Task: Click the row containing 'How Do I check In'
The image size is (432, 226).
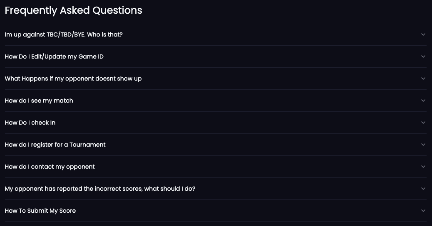Action: coord(216,123)
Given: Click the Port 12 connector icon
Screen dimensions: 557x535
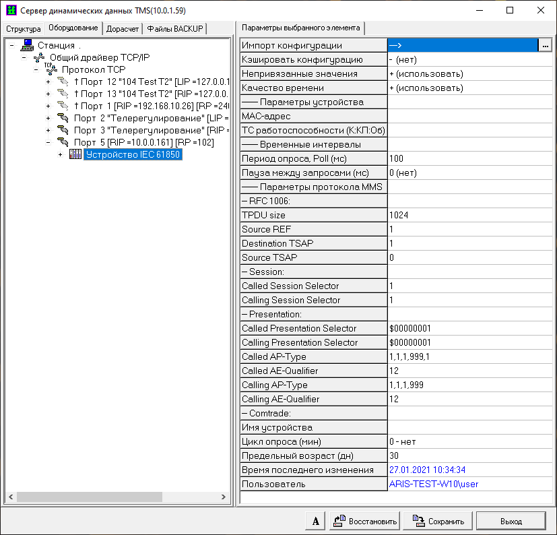Looking at the screenshot, I should (63, 82).
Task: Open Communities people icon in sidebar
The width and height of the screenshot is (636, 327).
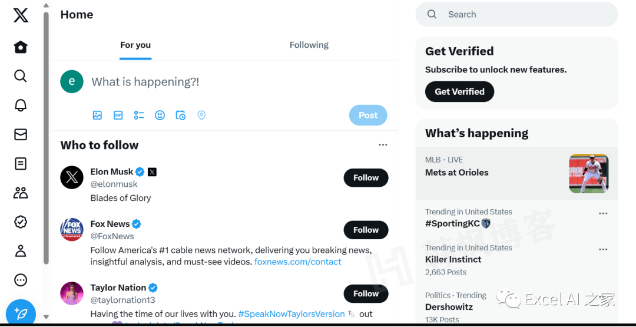Action: [x=21, y=193]
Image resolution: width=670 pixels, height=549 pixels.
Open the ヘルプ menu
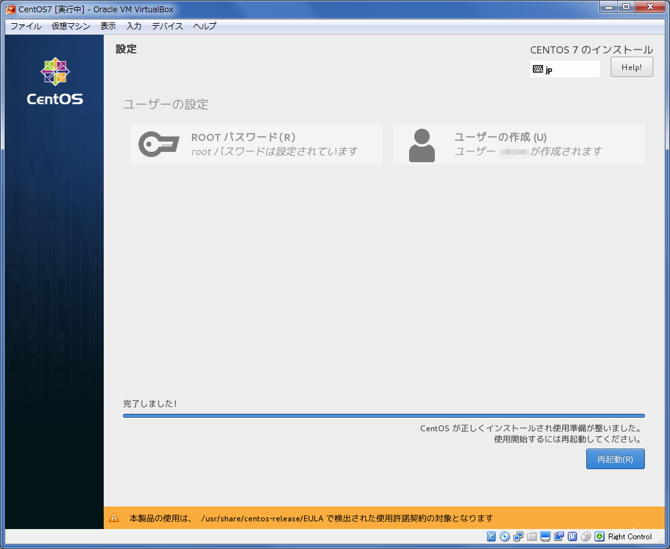205,26
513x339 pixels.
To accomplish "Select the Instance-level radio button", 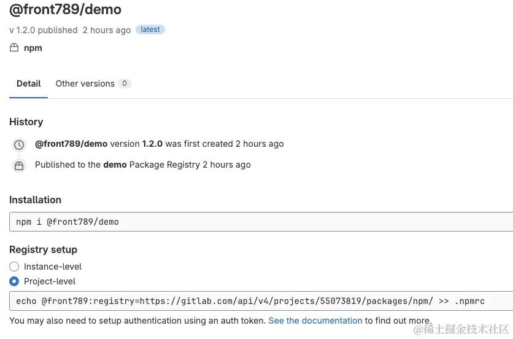I will point(14,267).
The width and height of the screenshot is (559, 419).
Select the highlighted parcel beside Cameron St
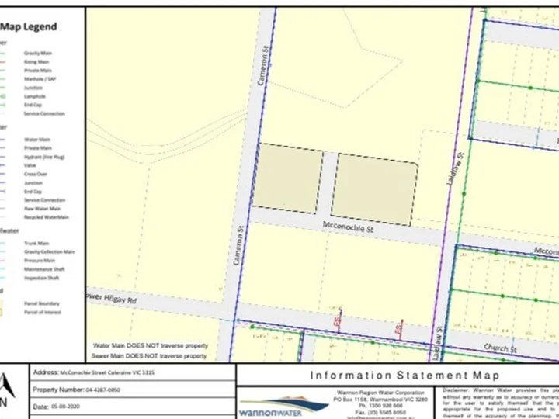click(287, 178)
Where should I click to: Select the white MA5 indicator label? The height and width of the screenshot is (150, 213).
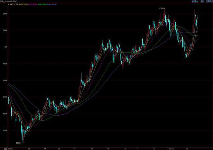click(14, 4)
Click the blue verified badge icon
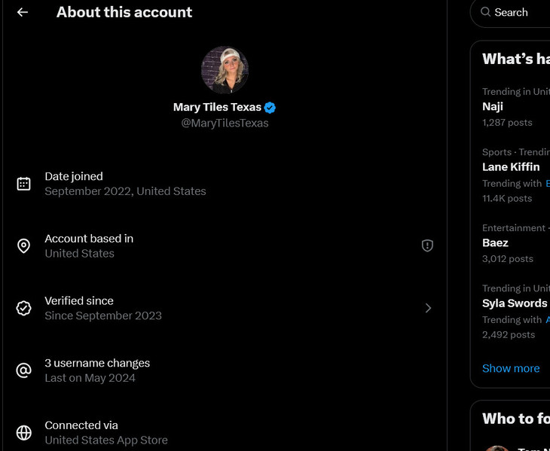The height and width of the screenshot is (451, 550). coord(270,107)
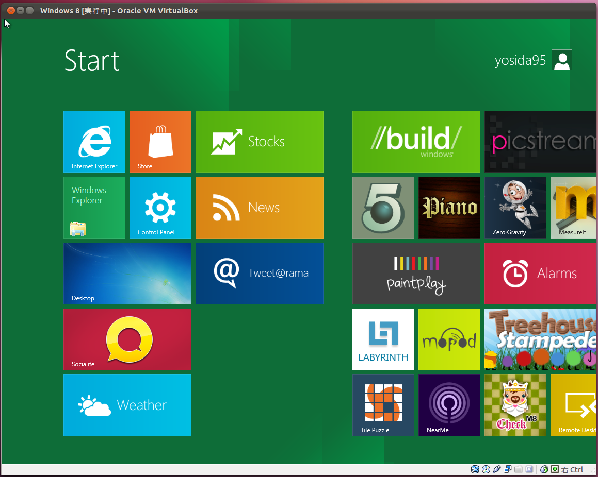Viewport: 598px width, 477px height.
Task: Open the Desktop thumbnail tile
Action: tap(127, 274)
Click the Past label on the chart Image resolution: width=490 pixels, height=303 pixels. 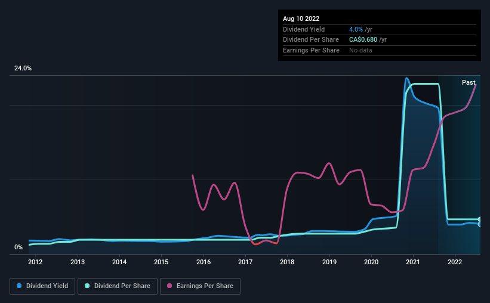469,82
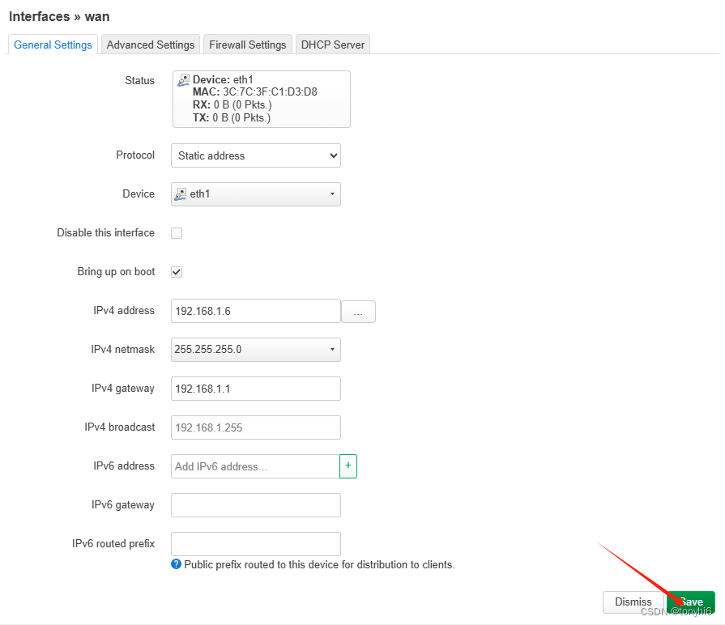The image size is (725, 625).
Task: Open the Protocol dropdown
Action: [255, 155]
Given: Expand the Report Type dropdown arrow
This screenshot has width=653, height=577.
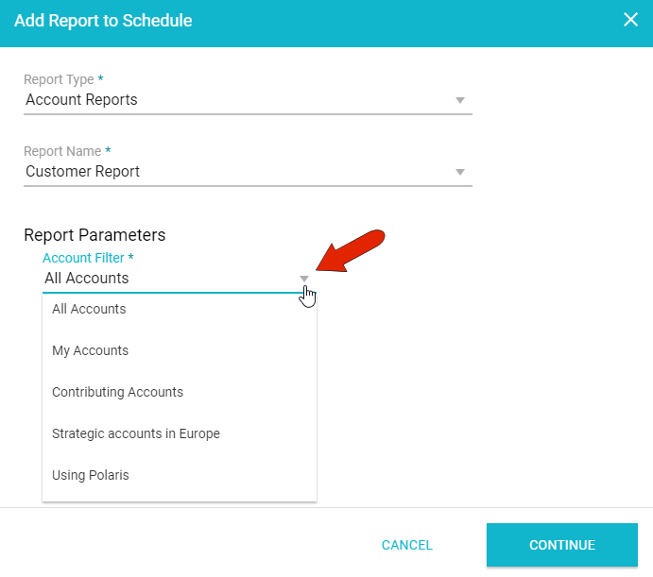Looking at the screenshot, I should [x=460, y=100].
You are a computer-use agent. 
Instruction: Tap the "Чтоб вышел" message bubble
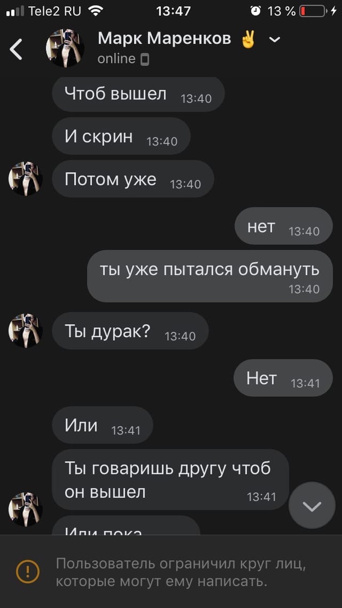(139, 94)
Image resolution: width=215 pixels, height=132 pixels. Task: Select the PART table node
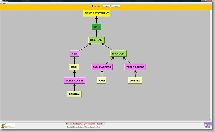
--------
- TASK DESCRIPTION -
Throughout the material above, report each line holding the word "Given".

- WRITTEN SOLUTION -
Given: Click the Port 12 connector icon
Given: Expand the Report Type dropdown arrow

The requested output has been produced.